O nome do seu falecido marido.
— Isto é… como é possível? — murmurou ela.
O homem fechou os olhos. Sabia que aquele momento acabaria por chegar.
— Está na altura de conheceres a verdade — disse ele.
A mulher mal conseguia manter-se de pé.
— Que verdade?
O homem sentou-se na borda da cama.
— No dia em que desapareci, eu não te abandonei.
— Não mintas… Esperei uma resposta durante quarenta anos.
— Ouve-me até ao fim.
Ele respirou fundo.
— Sofri um grave acidente de automóvel. Passei vários meses em coma. Quando acordei, os médicos disseram-me que tinha perdido a memória. Nem sequer me lembrava do meu próprio nome.
A mulher ficou imóvel.
— E depois?
— Um homem ajudou-me a reconstruir a minha vida. Deu-me trabalho, um teto… tornou-se a única família que eu tinha.
A voz do homem tremia.
— Esse homem era o teu futuro marido.
A mulher quase deixou de respirar.
— O quê…?
— Ele nunca soube que eu era o homem por quem esperavas. E eu passei anos sem qualquer memória do meu passado.

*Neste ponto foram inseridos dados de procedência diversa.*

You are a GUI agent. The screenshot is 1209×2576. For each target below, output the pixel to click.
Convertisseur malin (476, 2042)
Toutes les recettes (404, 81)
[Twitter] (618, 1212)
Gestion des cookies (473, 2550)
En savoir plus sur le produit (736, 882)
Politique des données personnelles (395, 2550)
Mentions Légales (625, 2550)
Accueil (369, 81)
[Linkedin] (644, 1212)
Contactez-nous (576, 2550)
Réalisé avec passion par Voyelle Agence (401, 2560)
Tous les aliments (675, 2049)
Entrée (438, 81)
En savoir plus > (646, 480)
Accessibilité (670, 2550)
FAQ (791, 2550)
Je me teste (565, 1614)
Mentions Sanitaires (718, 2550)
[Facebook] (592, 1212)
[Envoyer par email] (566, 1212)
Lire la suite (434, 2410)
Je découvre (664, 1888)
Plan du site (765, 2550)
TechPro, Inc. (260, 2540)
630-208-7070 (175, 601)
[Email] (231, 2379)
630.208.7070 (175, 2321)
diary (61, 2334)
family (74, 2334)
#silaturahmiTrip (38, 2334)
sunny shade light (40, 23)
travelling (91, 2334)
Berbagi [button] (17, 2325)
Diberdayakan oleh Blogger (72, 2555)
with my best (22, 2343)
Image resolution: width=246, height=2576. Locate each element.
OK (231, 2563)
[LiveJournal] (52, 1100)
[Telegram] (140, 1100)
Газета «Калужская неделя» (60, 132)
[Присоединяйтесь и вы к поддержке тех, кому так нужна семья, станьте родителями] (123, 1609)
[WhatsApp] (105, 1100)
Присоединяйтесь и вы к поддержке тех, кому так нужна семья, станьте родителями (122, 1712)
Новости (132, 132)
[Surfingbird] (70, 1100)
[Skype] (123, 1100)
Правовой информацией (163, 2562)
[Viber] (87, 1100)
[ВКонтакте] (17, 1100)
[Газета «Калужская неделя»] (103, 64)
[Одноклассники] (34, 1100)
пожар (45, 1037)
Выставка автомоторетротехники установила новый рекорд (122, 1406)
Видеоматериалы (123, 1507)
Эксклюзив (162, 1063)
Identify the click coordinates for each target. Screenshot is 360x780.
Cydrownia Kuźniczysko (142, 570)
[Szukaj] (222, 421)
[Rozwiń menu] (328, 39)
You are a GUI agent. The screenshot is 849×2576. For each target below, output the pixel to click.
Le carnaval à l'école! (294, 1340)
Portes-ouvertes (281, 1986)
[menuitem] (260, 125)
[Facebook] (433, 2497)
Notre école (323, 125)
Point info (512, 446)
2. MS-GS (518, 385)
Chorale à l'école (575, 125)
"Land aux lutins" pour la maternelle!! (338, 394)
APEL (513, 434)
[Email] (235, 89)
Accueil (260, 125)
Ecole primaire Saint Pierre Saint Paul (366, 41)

O homem apontou para a tatuagem no peito.
— Quando a minha memória finalmente regressou, já era tarde demais. Estavas casada, tinhas filhos e parecias feliz. Não quis destruir a vida que tinhas construído.
As lágrimas escorreram pelo rosto da mulher. Mas o segredo mais terrível ainda não tinha sido revelado. O homem abriu lentamente a sua mala e retirou um velho envelope amarelado.
— O teu marido deu-me esta carta antes de morrer.
Com as mãos trémulas, a mulher abriu o envelope. Logo na primeira linha, as pernas falharam-lhe.
«Se estás a ler esta carta, significa que já não estou vivo. Há algo que escondi da minha mulher durante toda a minha vida…»
A mulher continuou a ler. As lágrimas caíam sobre o papel.
«O acidente não foi um simples acaso. Naquele dia, era eu quem conduzia. Fui eu quem causou a perda de memória deste homem. Tive medo da verdade e permaneci em silêncio. Depois apaixonei-me pela mulher que ele amava…»
A mulher soltou um grito. Todo o seu mundo desabou num instante. Descobria que o homem em quem confiara toda a vida era indiretamente responsável pela separação deles.
O homem aproximou-se e segurou-lhe a mão.
— Eu nunca te traí…
A mulher olhou para ele durante muito tempo. Quarenta anos de dor, espera e perguntas sem resposta pareciam finalmente encontrar uma explicação.
Mas, naquela noite, o maior choque não foi a cicatriz no seu peito…
Foi descobrir que, na realidade, ele nunca a tinha abandonado.